I think you made a good point about processing the stuff that still feels up in the air. I did that once, a couple years back, about the huge rupture we had around sitting on the floor vs. not. I had let all my questions and fears about it linger for so many months. Finally, I just wrote out all the questions I still had. We dealt with it on a phone session (when we still did those), which made it slightly easier. But, I had to sit there in shame wanting to say, "No, nevermind, don't answer it!" but sitting through and listening what he had to say about his own experience of that situation and of me. Even though the choice he made at the time was still upsetting (and he later changed his mind about it), hearing all he did in trying to provide what was best to me helped me have a little more confidence in approaching the attachment.

Anyway, sending hugs and hoping you are able to talk more about all of this in your next session.
Thank you for sharing this TN. I think you're incredibly brave for being so open and honest with yr T, especially after what happened in the past with Ts.

I can't begin to know how painful and distressing it must have been to see pics of his wife pop up unexpectedly.

It's reassuring in a weird way, hearing how it was when your T came back - how it's not necessarily all happy happy joy joy going into the first session they are back for. I'm on my first real break from mine after a year of therapy together (she's away 5 weeks) and while it's only been 6 days I'm already feeling it's damaged our connection to the point I am really afraid I'll never re-connect to her when she returns.
Hi Yaku.... I haven't seen you for awhile. I hope you are feeling okay these days. Thanks for your comments. I understand fully that feeling of terror of moving too close while at the same time have such a strong desire to become close to T. It can give a girl whiplash!

Eliza... the first session back is not an easy one.

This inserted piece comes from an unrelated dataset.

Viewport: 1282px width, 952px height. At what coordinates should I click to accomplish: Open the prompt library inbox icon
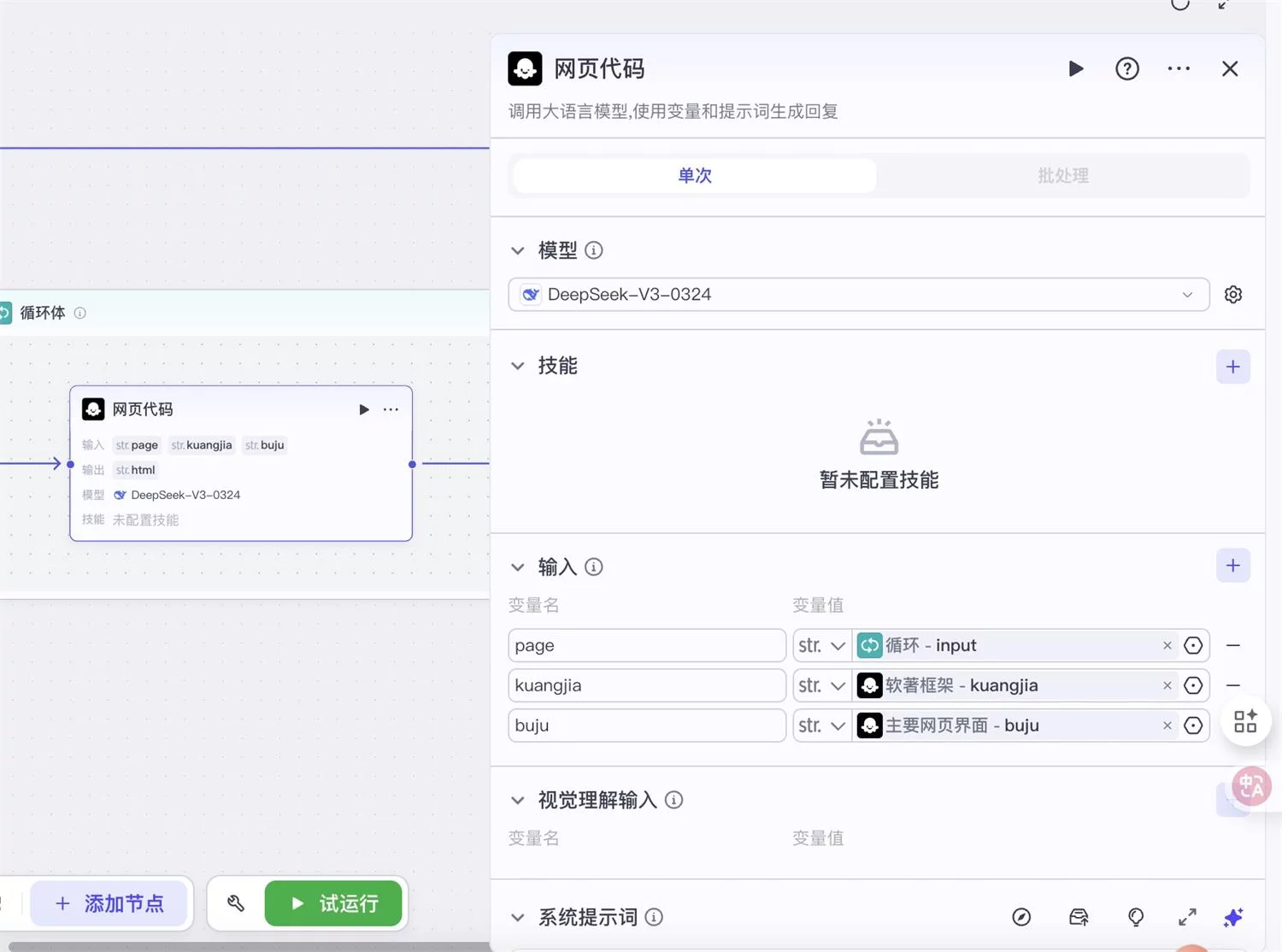pos(1079,917)

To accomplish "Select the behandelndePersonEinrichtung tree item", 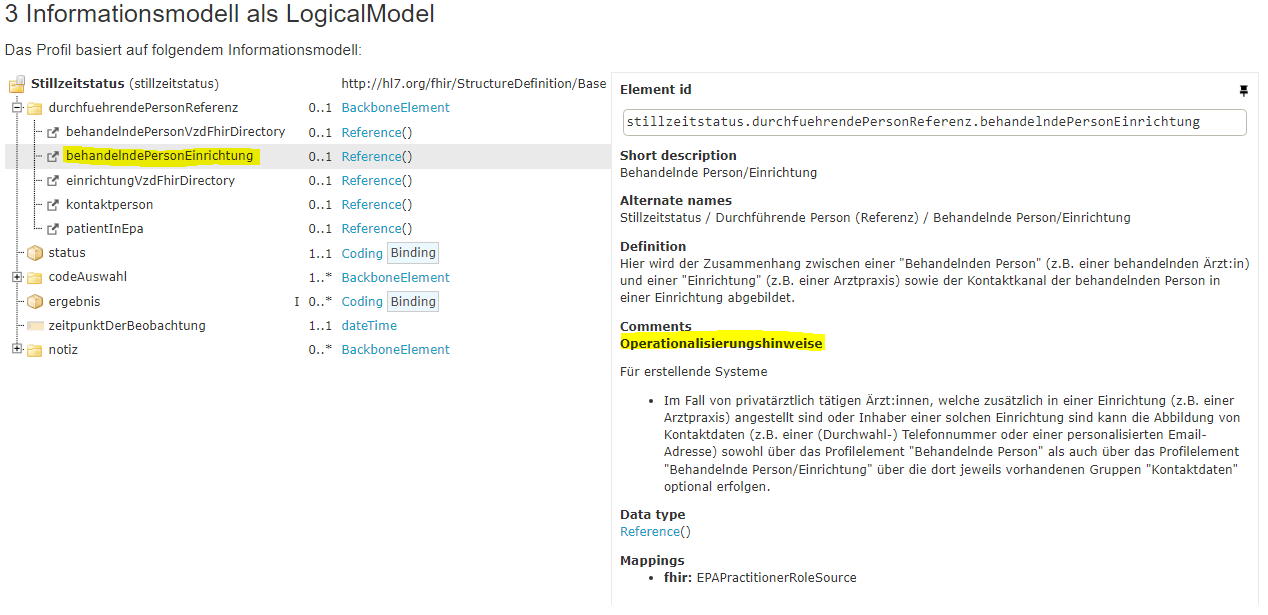I will tap(159, 156).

There is always the anger to process and the feelings of being abandoned or not cared about. It was very telling that my T made sure I knew he kept checking his email for a message from me. He told me that just because he was away from me did not mean that I disappeared from his thoughts.

TN
TN,

Thank you so much for sharing your session with T. I'm so glad you didn't delete it because I haven't been on the forum in awhile.

I'm sorry you had a rupture before your break and I'm so glad that he is back now. He sounds like an amazing T and just hearing the warmth from his words towards you fills me with warmth in some weird way. I am so guarded with everyone in life and to read his care and nuturing for your soul encourages me.

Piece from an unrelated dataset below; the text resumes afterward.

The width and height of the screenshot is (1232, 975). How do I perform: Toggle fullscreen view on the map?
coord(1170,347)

I was really moved by your discussion that your relationship with your T is real. I have struggled deeply with that subject of the therapeutic relationship being a real one.

Thanks again for sharing your story.


PassionFruit
Oh, TN, I'm so glad for you, that your T is willing and knowledgeable about the inner child work! I wish I could see your T, and then I would know that my inner child stuff would be treated with respect and wisdom. I'm almost at the place where you are, just beginning to trust the T to treat the child so neglected and abused. Yet, I'm not sure my T knows and treats Transference like yours does. I know I would get well with that wise treatment. I just hope you can stay with it and trust more and more. Your post above is so encouraging and I would like to read it over and over!